Selon des sources libyennes citées par La Liberté, c'est Hannibal Kadhafi lui-même, profondément touché dans son orgueil, qui aurait décidé de couper le robinet du pétrole libyen à la Suisse. Il dirige la principale entreprise de transport de brut libyen. La supposée cessation de livraison de pétrole n'aurait toutefois pas de répercussions immédiates sur la Suisse: la raffinerie de Collombey (VS), en mains libyennes, va de toute façon subir ces prochains jours un arrêt partiel pour changer de catalyseurs et elle disposerait de réserves de pétrole suffisantes pour plusieurs semaines.

Par ailleurs, si Tripoli parle de 7 milliards de dollars dans les banques suisses, la statistique de la Banque nationale suisse (BNS) fait, elle, état de 5,75 milliards de francs à fin 2007. Beaucoup de points restent ainsi nébuleux dans ce dossier. Farhat Qadara, le directeur de la banque centrale libyenne, a bien déclaré à l'Associated Press que la Libye avait déjà «retiré tous ses dépôts des banques suisses pour les transférer dans d'autres banques européennes», mais personne en Suisse n'est en mesure de le confirmer.

Tout se joue «sous la tente»

La crise entre Berne et Tripoli, aujourd'hui accentuée par une radicalisation de la position libyenne, est très peu commentée en Libye. «Le dossier n'est d'ailleurs pas entre les mains des diplomates libyens.

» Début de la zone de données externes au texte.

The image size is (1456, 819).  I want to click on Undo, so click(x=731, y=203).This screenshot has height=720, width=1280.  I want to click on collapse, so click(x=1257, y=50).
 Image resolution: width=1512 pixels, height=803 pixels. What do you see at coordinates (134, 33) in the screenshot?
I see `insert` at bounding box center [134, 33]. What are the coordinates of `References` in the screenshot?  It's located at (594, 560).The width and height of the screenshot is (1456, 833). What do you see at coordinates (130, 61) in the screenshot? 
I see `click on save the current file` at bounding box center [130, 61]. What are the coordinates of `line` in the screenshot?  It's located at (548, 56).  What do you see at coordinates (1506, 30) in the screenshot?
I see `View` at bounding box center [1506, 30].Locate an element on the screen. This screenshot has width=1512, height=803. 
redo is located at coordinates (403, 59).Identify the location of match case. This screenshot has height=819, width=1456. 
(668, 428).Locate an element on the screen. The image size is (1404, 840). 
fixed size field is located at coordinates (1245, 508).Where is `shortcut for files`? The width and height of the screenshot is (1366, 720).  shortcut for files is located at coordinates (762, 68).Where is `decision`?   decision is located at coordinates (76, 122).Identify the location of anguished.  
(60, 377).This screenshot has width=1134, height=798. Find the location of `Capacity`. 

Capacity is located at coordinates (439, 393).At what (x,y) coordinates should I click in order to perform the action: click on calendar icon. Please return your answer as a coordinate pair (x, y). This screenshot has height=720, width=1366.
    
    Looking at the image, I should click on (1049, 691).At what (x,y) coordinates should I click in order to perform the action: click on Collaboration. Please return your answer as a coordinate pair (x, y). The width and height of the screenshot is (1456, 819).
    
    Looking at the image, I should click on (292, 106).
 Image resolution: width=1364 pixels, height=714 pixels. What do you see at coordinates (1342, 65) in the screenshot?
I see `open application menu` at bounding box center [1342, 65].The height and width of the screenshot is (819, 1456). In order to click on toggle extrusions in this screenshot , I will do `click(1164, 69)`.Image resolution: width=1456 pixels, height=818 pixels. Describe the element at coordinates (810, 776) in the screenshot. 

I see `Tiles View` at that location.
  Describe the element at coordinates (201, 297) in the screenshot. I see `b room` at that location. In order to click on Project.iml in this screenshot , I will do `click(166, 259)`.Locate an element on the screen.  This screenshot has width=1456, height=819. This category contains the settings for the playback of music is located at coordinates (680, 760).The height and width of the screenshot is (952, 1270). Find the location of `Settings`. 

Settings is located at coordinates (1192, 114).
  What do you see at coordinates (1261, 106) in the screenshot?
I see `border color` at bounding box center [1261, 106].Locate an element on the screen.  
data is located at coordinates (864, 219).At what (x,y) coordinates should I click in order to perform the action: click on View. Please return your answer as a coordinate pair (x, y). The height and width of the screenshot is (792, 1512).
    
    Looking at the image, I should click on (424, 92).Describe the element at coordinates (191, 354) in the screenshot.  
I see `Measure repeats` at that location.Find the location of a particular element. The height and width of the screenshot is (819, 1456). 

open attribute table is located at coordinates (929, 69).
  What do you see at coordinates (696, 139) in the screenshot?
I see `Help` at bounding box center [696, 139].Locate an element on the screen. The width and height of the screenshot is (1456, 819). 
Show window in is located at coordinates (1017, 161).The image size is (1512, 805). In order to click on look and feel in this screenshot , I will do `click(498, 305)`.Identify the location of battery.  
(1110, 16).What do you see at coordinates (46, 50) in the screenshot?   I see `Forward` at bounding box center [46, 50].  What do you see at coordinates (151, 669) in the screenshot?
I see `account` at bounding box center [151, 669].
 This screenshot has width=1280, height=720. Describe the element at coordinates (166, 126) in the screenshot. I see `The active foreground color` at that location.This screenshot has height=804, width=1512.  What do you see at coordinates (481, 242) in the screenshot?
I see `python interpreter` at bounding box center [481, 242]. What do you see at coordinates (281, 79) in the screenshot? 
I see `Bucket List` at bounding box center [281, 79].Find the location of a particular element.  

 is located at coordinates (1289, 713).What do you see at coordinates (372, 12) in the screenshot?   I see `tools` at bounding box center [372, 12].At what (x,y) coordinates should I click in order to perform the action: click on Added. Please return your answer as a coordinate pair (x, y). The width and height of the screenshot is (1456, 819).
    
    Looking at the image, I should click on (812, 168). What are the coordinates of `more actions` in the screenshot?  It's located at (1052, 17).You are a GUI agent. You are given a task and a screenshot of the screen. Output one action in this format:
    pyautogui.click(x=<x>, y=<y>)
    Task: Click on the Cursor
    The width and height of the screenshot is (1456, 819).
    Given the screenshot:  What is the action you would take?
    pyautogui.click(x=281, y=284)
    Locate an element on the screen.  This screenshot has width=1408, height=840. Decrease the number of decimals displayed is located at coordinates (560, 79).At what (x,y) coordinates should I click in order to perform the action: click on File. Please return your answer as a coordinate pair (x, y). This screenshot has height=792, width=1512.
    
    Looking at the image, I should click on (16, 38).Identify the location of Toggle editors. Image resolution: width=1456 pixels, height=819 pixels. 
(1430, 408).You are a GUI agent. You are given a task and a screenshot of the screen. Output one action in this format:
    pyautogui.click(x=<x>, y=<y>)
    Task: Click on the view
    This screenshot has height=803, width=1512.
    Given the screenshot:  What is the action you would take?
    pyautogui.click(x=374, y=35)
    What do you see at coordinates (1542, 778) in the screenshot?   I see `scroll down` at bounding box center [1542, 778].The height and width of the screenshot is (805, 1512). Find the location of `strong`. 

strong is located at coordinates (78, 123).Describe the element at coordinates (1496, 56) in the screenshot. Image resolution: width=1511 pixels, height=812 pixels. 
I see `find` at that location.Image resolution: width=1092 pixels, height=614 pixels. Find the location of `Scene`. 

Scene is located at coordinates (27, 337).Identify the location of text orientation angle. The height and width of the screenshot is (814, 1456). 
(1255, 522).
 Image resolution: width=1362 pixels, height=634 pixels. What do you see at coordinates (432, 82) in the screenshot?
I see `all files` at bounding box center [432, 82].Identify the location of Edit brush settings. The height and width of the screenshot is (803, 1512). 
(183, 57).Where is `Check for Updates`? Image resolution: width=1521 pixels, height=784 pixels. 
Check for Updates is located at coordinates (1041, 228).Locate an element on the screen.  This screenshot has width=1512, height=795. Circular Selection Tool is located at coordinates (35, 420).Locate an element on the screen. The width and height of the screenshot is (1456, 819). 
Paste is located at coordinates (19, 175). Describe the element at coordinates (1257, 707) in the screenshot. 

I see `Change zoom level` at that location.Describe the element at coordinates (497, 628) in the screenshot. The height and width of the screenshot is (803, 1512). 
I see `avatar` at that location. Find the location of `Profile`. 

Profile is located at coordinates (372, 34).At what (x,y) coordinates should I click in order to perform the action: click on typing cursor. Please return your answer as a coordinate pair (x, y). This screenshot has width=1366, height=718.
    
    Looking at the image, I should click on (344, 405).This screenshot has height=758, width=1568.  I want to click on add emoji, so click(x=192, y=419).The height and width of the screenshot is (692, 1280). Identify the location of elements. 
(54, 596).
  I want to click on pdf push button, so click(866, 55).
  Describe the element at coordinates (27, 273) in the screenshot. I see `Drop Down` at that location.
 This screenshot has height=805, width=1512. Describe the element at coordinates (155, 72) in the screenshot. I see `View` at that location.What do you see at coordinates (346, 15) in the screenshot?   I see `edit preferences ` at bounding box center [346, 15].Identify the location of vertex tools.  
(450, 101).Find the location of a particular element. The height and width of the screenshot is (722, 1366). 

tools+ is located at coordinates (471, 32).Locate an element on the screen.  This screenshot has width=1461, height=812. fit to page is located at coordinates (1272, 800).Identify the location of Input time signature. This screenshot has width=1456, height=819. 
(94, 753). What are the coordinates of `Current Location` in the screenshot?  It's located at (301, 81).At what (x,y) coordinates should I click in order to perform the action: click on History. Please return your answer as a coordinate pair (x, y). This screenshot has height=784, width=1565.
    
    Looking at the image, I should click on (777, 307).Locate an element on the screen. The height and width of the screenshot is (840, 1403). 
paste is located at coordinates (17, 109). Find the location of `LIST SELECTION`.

Tout se joue directement sous la tente de Muammar Kadhafi», commente Hasni Abidi, directeur du Centre d'études et de recherche sur le monde arabe et méditerranéen (Cermam). Une manière de dire que les diplomates suisses qui négocient à Tripoli n'ont pas accès aux bons interlocuteurs? «J'ai toujours été d'avis qu'une troisième partie devrait entrer en jeu».

Au sein même de la famille Kadhafi, la manière d'agir vis-à-vis de la Suisse susciterait des appréciations différentes. Aïcha, sœur d'Hannibal et avocate, a proféré un très sec et explicite «œil pour œil, dent pour dent» à Genève. L'attitude de Muammar Kadhafi reste, elle, obscure. Si le sentiment de vengeance pour laver «l'honneur» de sa famille semble dominer, le leader libyen est aussi agacé par les frasques répétées de son enfant terrible Hannibal.

Pour Hasni Abidi, la position de la Libye se radicalise en suivant une certaine gradation. Il y a d'abord eu les propos d'Aïcha Kadhafi, puis le communiqué du Ministère des affaires étrangères libyen pour dire à ses ressortissants de ne pas se rendre en Suisse, les manifestations devant l'ambassade, l'emprisonnement de deux Suisses, les mesures de rétorsions visant les entreprises suisses, et maintenant ces nouvelles menaces. Hasni Abidi: «La Libye peut aujourd'hui se permettre de faire durer la crise dans la mesure où elle vient de régler ses principaux contentieux avec les Etats-Unis et l'UE.» Voilà qui laisse supposer que la Suisse devrait trouver de solides appuis étrangers si elle veut se faire entendre par Tripoli.